IEEE 1028-2008 lists the following review types:[6]
Historically, the first code review process that was studied and described in detail was called "Inspection" by its inventor, Michael Fagan.[7] This Fagan inspection is a formal process that involves a careful and detailed execution with multiple participants and multiple phases. Formal code reviews are the traditional method of review, in which software developers attend a series of meetings and review code line by line, usually using printed copies of the material. Formal inspections are extremely thorough and have been proven effective at finding defects in the code under review.[7]
In recent years,[when?] many industry teams have introduced a more lightweight type of code review in which the scope of each review is based on the changes to the codebase performed in a ticket, user story, commit, or some other unit of work.[8][3] Furthermore, there are rules or conventions that embed the review task into the development process (e.g., "every ticket must be reviewed"), commonly as part of a pull request, instead of explicitly planning each review.
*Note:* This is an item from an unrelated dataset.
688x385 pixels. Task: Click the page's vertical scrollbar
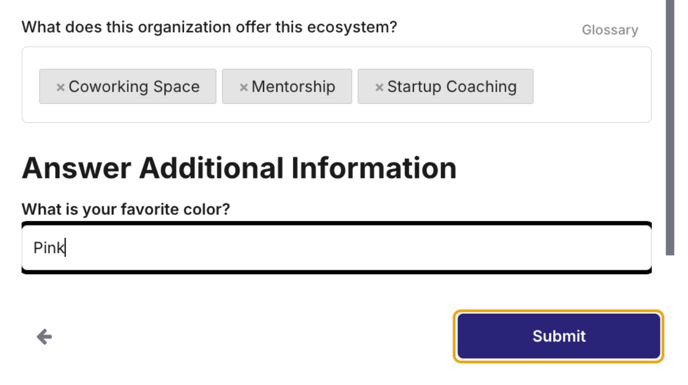[670, 127]
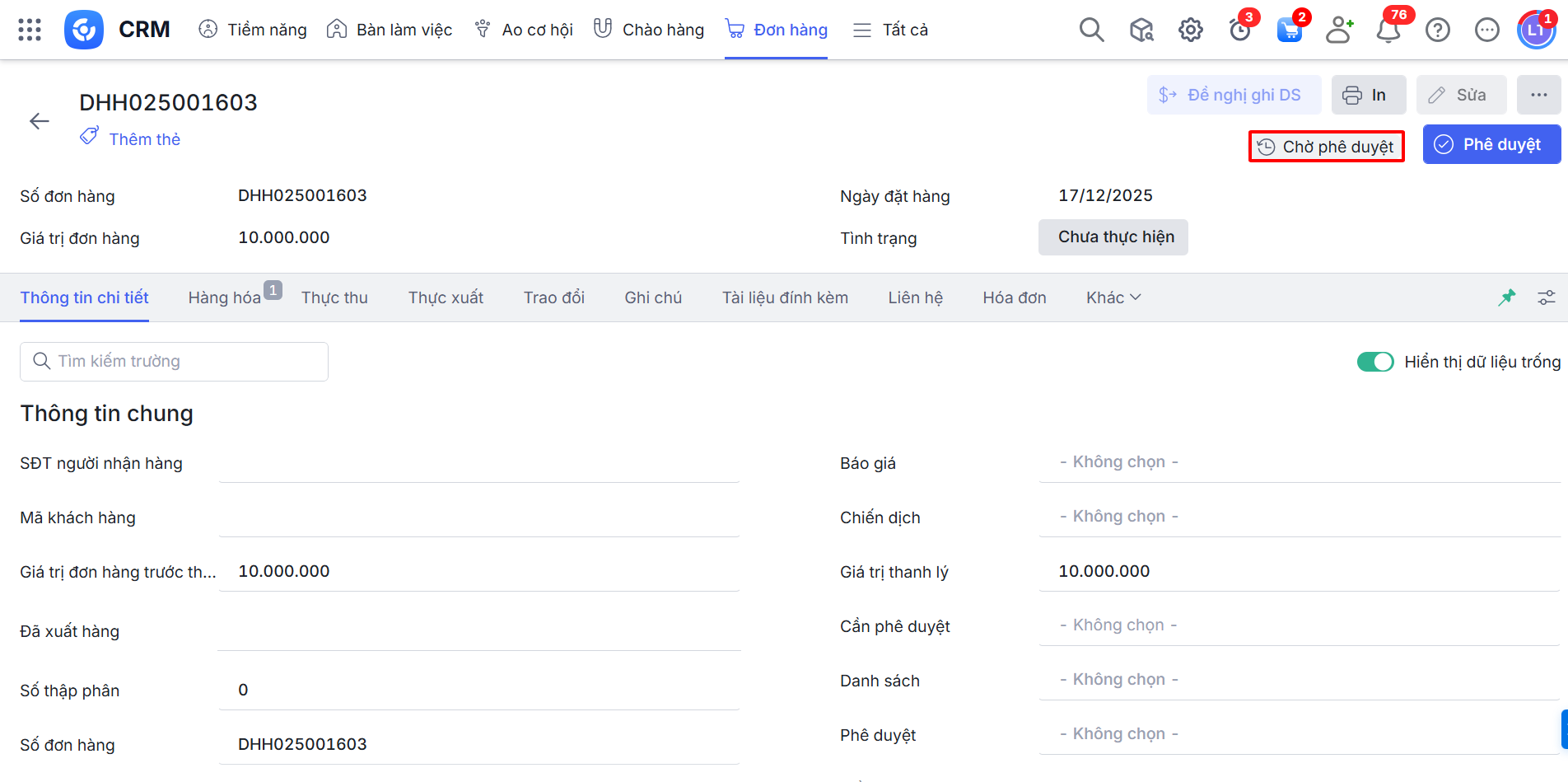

Such a review process is called "regular, change-based code review".[1] There are many variations of this basic process. A survey among 240 development teams from 2017 found that 90% of the teams use a review process that is based on changes (if they use reviews at all), and 60% use regular, change-based code review.[3] Also, most large software corporations such as Microsoft,[9] Google,[10] and Facebook follow a change-based code review process.
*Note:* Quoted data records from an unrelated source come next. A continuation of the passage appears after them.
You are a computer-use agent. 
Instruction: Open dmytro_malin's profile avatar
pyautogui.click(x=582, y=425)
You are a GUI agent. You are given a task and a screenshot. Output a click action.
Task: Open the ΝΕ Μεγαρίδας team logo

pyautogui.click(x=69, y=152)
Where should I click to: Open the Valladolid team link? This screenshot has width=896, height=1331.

Capers Jones' ongoing analysis of over 12,000 software development projects showed that the latent defect discovery rate of formal inspection is in the 60-65% range. For informal inspection, the figure is less than 50%. The latent defect discovery rate for most forms of testing is about 30%.[11][12] A code review case study published in the book Best Kept Secrets of Peer Code Review contradicted the Capers Jones study,[11] finding that lightweight reviews can uncover as many bugs as formal reviews but were faster and more cost-effective.[13]
Studies have found that up to 75% of code review comments affect software evolvability/maintainability rather than functionality,[14][15][4][16] suggesting that code reviews are an excellent tool for software companies with long product or system life cycles.[17] This also means that less than 15% of the issues discussed in code reviews are related to bugs.[18]
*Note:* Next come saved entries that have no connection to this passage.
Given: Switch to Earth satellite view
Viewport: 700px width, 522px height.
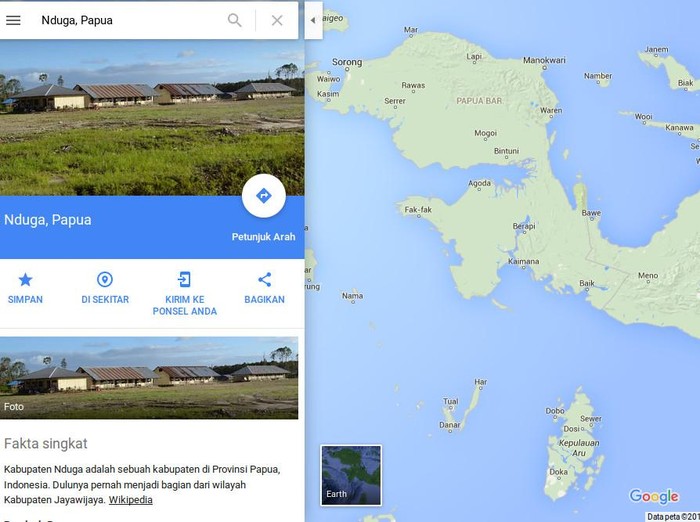Looking at the screenshot, I should (x=351, y=475).
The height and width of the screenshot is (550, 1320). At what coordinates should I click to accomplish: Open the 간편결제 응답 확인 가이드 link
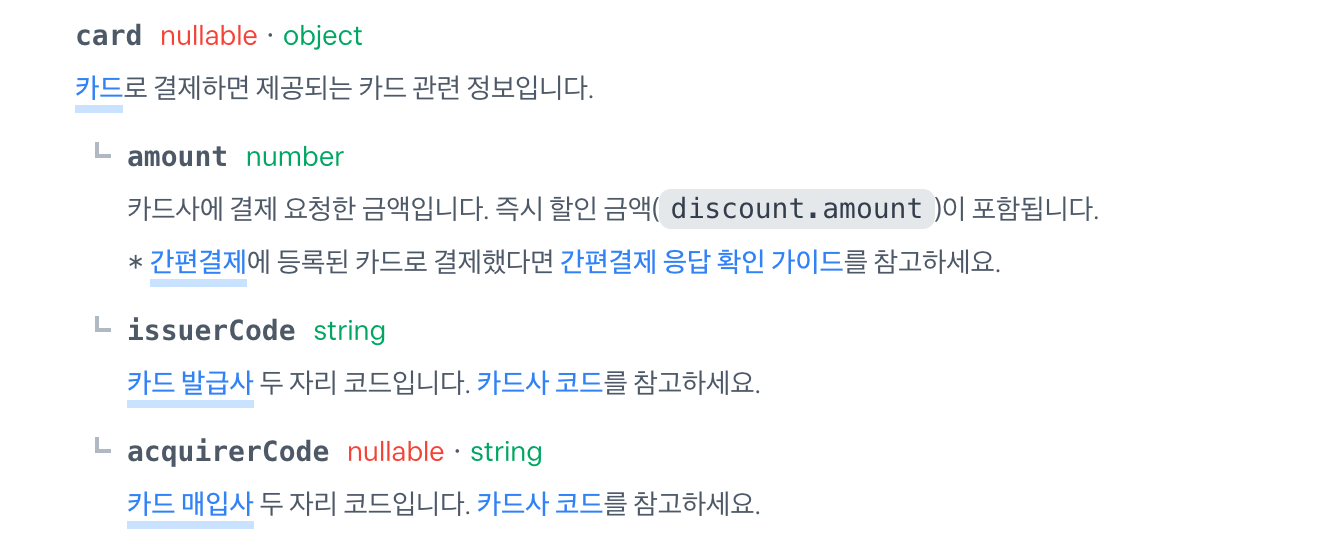[701, 262]
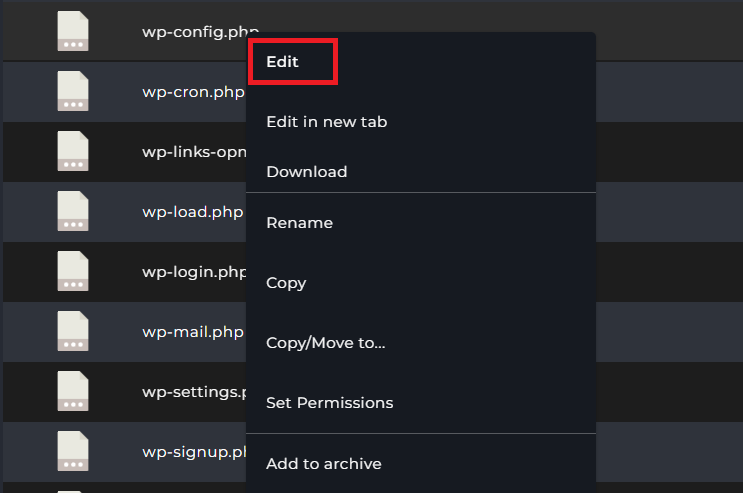
Task: Select the wp-signup.php file icon
Action: (x=72, y=451)
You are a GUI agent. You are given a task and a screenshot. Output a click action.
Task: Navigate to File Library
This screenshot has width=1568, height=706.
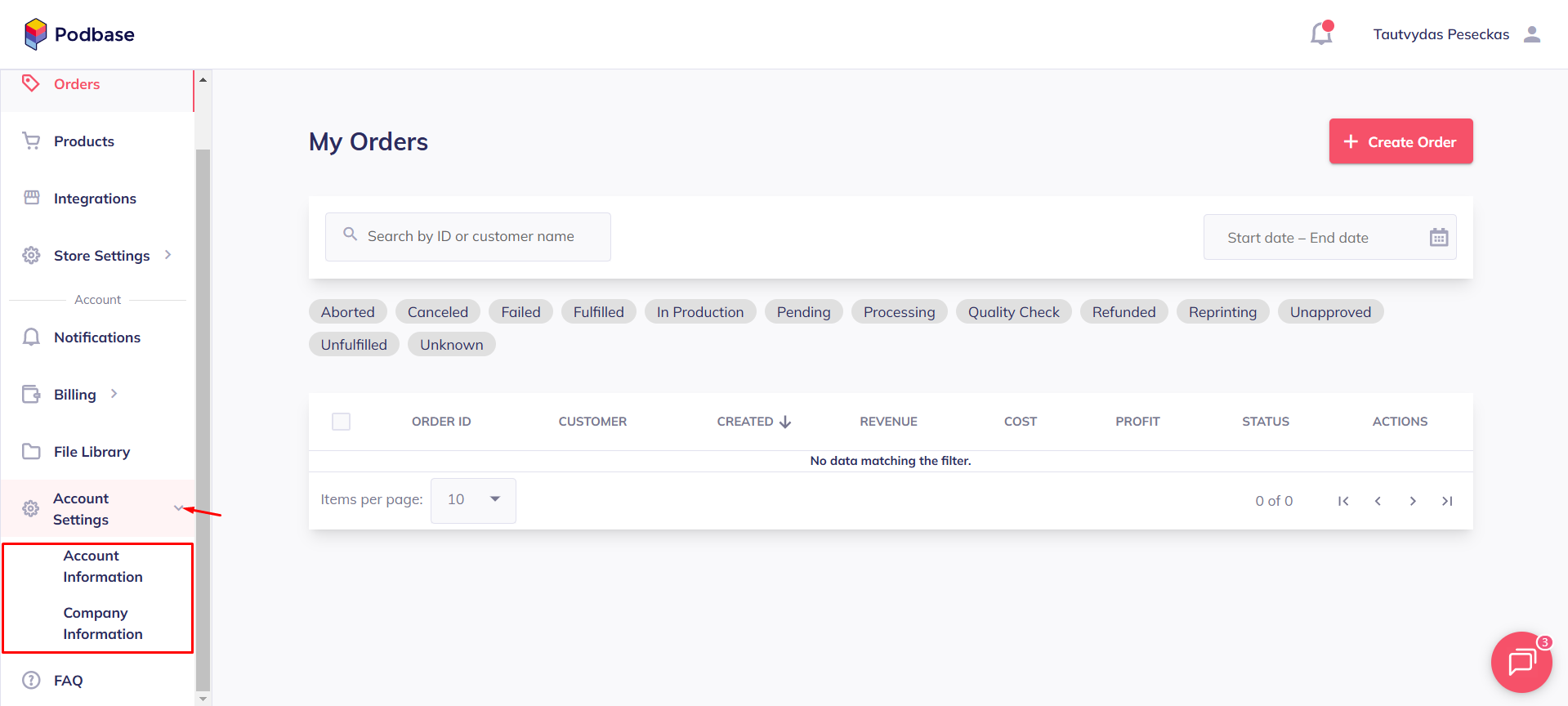tap(92, 452)
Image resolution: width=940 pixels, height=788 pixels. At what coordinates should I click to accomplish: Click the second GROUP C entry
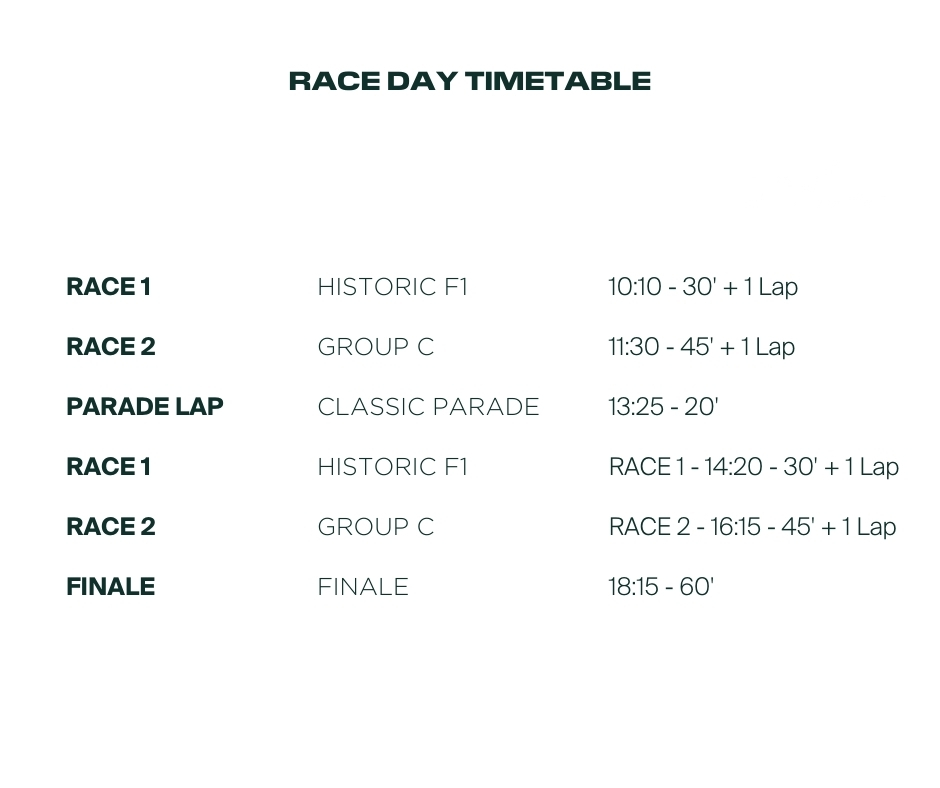coord(376,527)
The effectiveness of code review was found to depend on the review speed. Code review rates should be between 200 and 400 lines of code per hour.[19][20][21][22] Inspecting and reviewing more than a few hundred lines of code per hour for critical software (such as safety critical embedded software) may be too fast to find errors.[19][23]
Static code analysis software lessens the task of reviewing large chunks of code on the developer by systematically checking source code for known vulnerabilities and defect types.[24] A 2012 study by VDC Research reports that 17.6% of the embedded software engineers surveyed currently use automated tools to support peer code review and 23.7% expect to use them within two years.[25]